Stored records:
"""
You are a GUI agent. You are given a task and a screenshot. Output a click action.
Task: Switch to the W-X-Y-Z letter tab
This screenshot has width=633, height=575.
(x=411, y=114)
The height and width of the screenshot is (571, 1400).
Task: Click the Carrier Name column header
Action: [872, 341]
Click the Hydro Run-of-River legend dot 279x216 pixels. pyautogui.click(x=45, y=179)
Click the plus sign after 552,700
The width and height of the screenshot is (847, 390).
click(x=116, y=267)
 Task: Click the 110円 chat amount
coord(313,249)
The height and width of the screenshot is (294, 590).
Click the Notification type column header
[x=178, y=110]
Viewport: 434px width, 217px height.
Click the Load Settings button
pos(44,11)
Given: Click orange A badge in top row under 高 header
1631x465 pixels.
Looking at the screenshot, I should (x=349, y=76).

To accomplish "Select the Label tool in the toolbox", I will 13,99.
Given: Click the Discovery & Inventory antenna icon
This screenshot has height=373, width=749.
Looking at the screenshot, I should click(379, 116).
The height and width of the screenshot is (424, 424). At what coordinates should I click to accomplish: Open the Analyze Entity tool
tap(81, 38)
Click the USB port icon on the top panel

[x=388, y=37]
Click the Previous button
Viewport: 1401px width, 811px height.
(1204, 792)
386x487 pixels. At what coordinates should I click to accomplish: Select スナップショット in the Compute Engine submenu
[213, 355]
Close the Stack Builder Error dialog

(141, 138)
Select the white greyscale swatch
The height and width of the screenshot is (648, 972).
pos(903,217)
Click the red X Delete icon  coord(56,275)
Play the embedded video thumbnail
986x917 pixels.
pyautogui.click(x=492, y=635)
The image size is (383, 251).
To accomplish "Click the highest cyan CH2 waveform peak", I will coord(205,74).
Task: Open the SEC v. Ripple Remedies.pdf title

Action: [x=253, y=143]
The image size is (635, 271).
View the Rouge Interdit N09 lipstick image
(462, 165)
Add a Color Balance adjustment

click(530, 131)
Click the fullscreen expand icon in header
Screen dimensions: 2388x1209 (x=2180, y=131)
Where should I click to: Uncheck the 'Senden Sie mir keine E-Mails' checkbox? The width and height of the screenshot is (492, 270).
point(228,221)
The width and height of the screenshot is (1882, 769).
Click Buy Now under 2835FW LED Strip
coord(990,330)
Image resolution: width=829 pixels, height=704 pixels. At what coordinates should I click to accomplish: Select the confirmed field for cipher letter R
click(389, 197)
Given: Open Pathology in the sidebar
"""
• Exercise prompt: Set down each line exactly as it appears, starting at the top of the data and ending at the line containing "The image size is (383, 251).", and include no other lines.

• Your response:
You are a GUI agent. You are given a task and a screenshot. Output a click action.
Task: Switch to the W-X-Y-Z letter tab
This screenshot has width=633, height=575.
(x=411, y=114)
The height and width of the screenshot is (571, 1400).
Task: Click the Carrier Name column header
Action: [872, 341]
Click the Hydro Run-of-River legend dot 279x216 pixels. pyautogui.click(x=45, y=179)
Click the plus sign after 552,700
The width and height of the screenshot is (847, 390).
click(x=116, y=267)
 Task: Click the 110円 chat amount
coord(313,249)
The height and width of the screenshot is (294, 590).
Click the Notification type column header
[x=178, y=110]
Viewport: 434px width, 217px height.
Click the Load Settings button
pos(44,11)
Given: Click orange A badge in top row under 高 header
1631x465 pixels.
Looking at the screenshot, I should (x=349, y=76).

To accomplish "Select the Label tool in the toolbox", I will 13,99.
Given: Click the Discovery & Inventory antenna icon
This screenshot has height=373, width=749.
Looking at the screenshot, I should click(379, 116).
The height and width of the screenshot is (424, 424). At what coordinates should I click to accomplish: Open the Analyze Entity tool
tap(81, 38)
Click the USB port icon on the top panel

[x=388, y=37]
Click the Previous button
Viewport: 1401px width, 811px height.
(1204, 792)
386x487 pixels. At what coordinates should I click to accomplish: Select スナップショット in the Compute Engine submenu
[213, 355]
Close the Stack Builder Error dialog

(141, 138)
Select the white greyscale swatch
The height and width of the screenshot is (648, 972).
pos(903,217)
Click the red X Delete icon  coord(56,275)
Play the embedded video thumbnail
986x917 pixels.
pyautogui.click(x=492, y=635)
The image size is (383, 251).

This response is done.